--- What you are asked to do ---
Please answer from the piece on entrepreneurship: for how long has education been following the approach of experimenting, finding out what works and copying it, with no success?

--- Text provided ---
···
Can Entrepreneurship Be Copied? Some Behaviors Can Be Replicated, but Results Are Unique.



Time and again, President Obama has told us how he intends to solve our healthcare problems: spend money on pilot programs and other experiments, find out what works, and then copy it. He’s also repeatedly said the same thing about education. The only difference: In education, we’ve already been following this approach with no success for twenty-five years.

Still, if the president were right about health and education, why wouldn’t the same idea apply to every other field? Why couldn’t we study the best way to make a computer or invest in the stock market—and then copy it?

As I write in my new book, Priceless: Curing the Healthcare Crisis, I want to propose a principle that covers all of this: entrepreneurship cannot be replicated. Put differently, there is no such thing as a cookbook entrepreneur. Let’s suppose for a moment that I am wrong. Suppose we could study the behavior of successful entrepreneurs and write down the keys to their success in a book that everyone could read and copy. Consider Bill Gates, Warren Buffett and Sam Walton. If we could discover what they did right, and everyone copied their behavior, then we could all become billionaires. Right? Well, not quite. Here’s the problem: In order for each of us to be a billionaire, we have to each be doing something that produces a billion dollars’ worth of goods and services. But if all we’re doing is copying action items out of a book, then we are not doing anything special. And if we’re not doing anything special, we are definitely not producing a billion dollars of value added.

In mathematics, Gödel’s Theorem says that no complex, axiomatic system can be both consistent and complete. What I am proposing is something similar for social science. Although some habits of highly successful people can be identified and copied, not enough of them can be copied for each of us to become highly successful ourselves through copycat behavior alone.

This is Goodman’s Nonreplicability Theorem.
···
Stored records:
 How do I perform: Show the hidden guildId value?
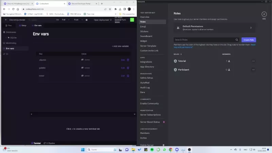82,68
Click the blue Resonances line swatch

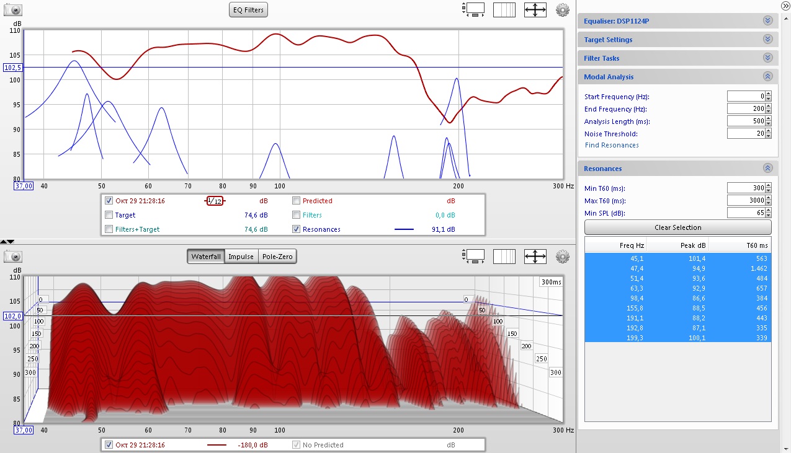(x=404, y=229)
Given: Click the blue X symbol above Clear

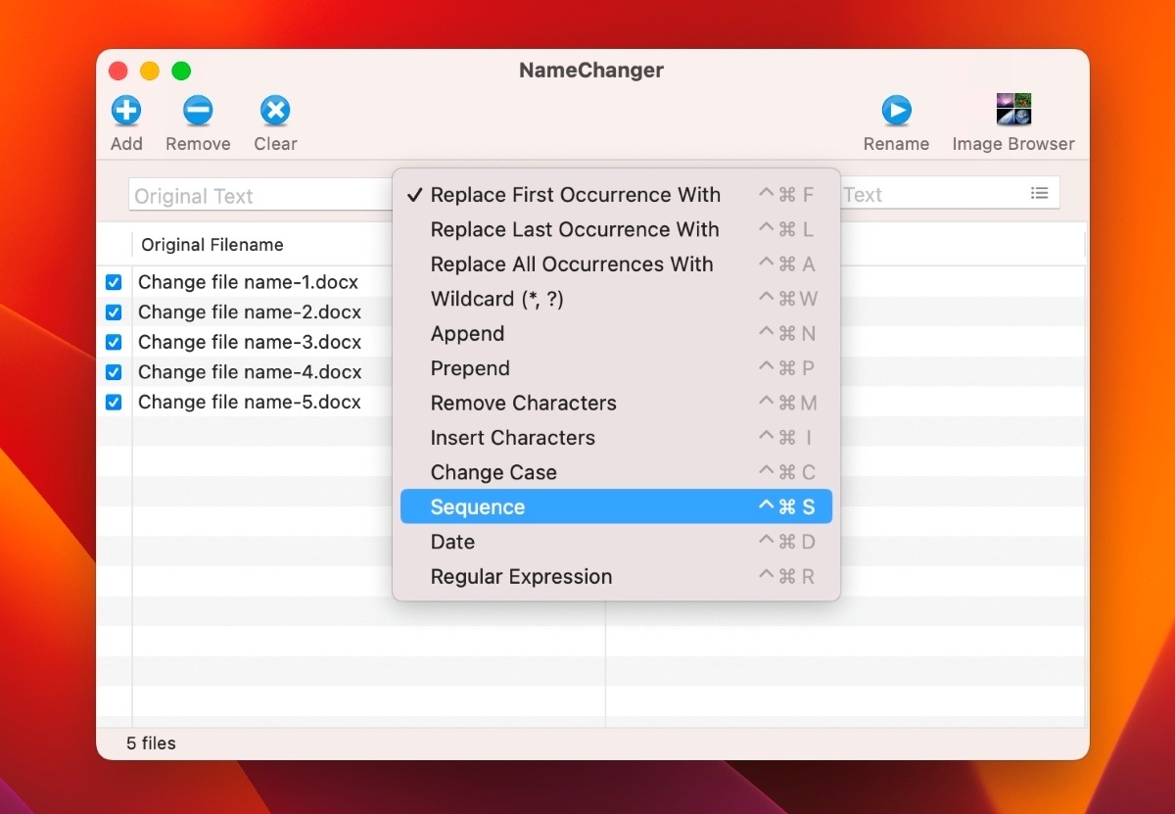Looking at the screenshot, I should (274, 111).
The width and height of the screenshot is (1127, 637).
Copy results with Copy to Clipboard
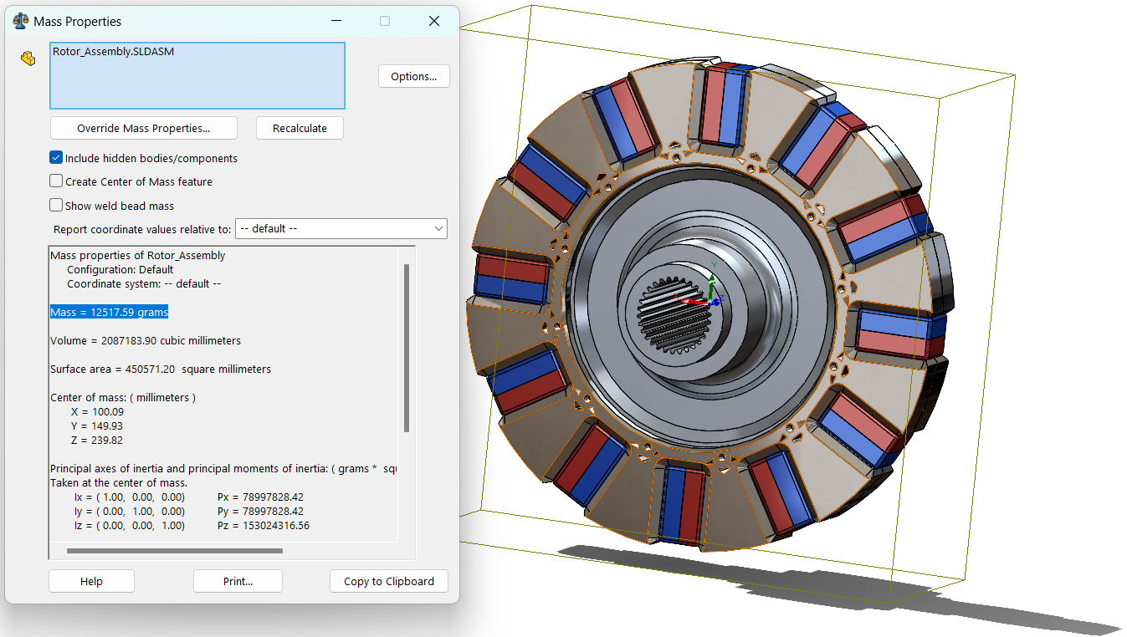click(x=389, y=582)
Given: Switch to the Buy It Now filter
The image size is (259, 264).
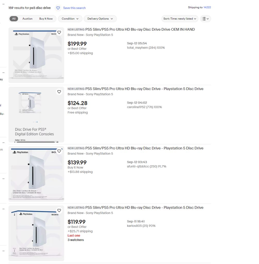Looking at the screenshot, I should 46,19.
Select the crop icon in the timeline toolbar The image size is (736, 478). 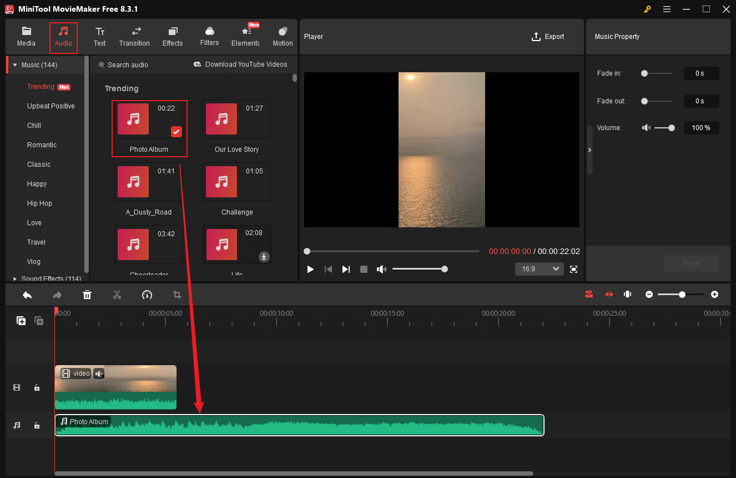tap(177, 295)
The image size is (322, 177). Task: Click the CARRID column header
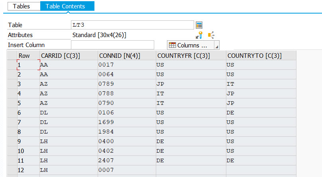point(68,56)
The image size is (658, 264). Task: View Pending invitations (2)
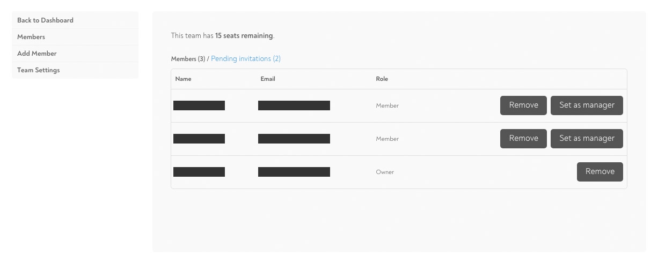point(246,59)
···
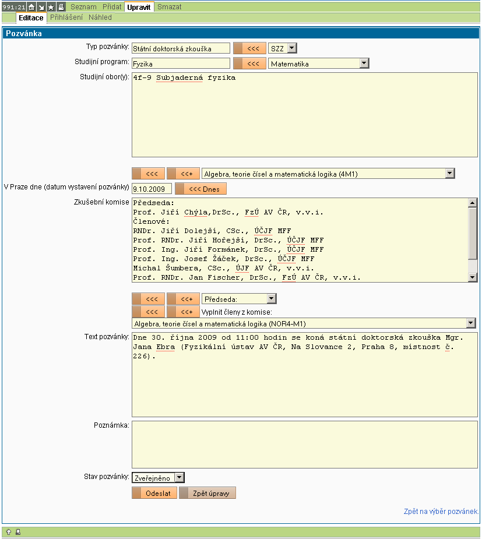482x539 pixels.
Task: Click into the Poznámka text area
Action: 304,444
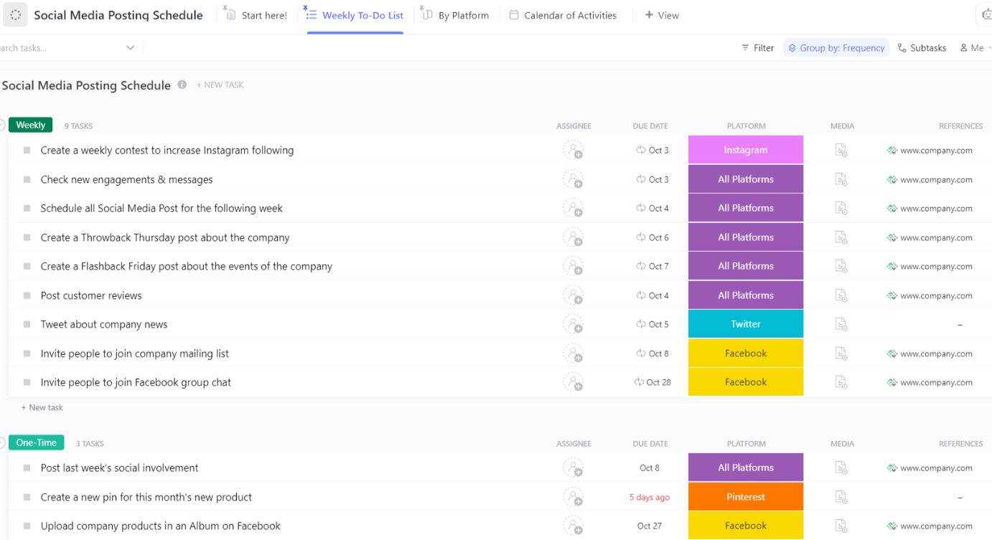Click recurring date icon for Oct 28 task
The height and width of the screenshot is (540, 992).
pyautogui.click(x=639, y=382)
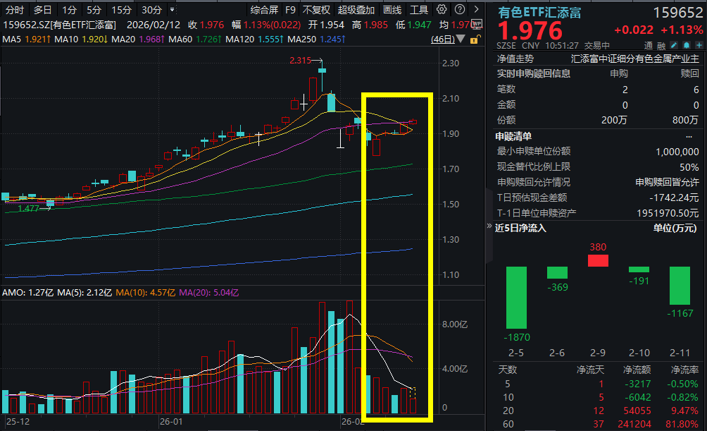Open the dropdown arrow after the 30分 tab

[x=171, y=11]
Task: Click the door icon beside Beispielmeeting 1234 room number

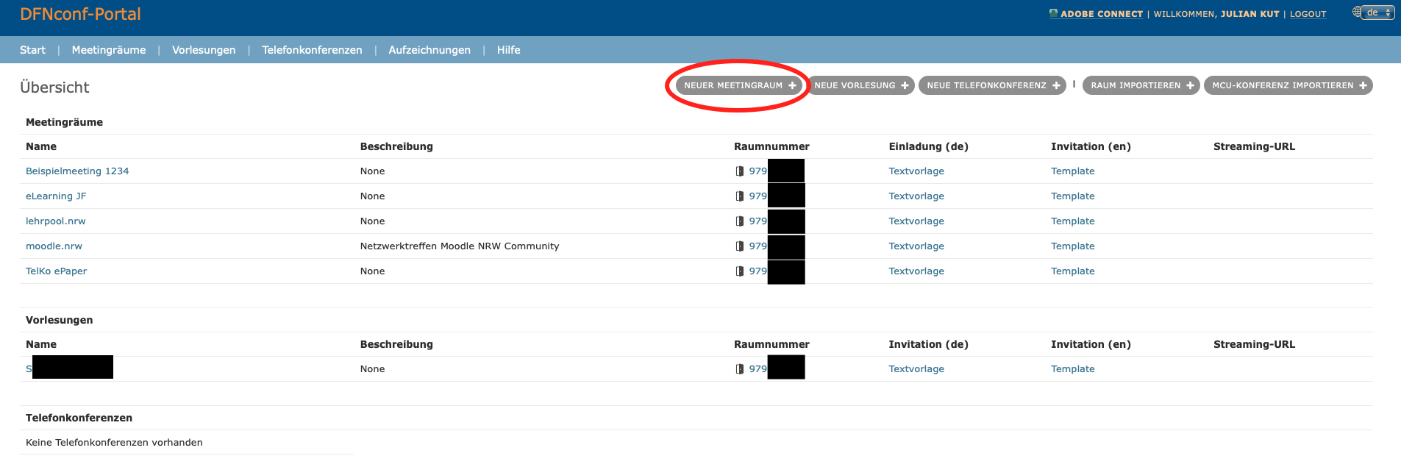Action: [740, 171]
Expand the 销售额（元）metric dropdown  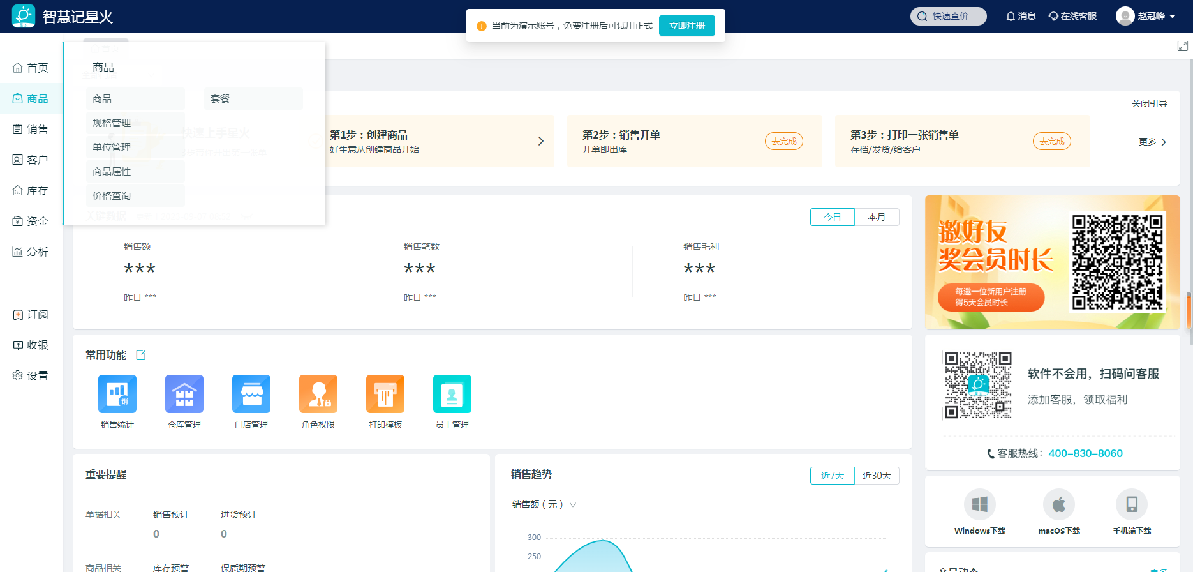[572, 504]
···
--- Expected answer ---
Twenty-five years.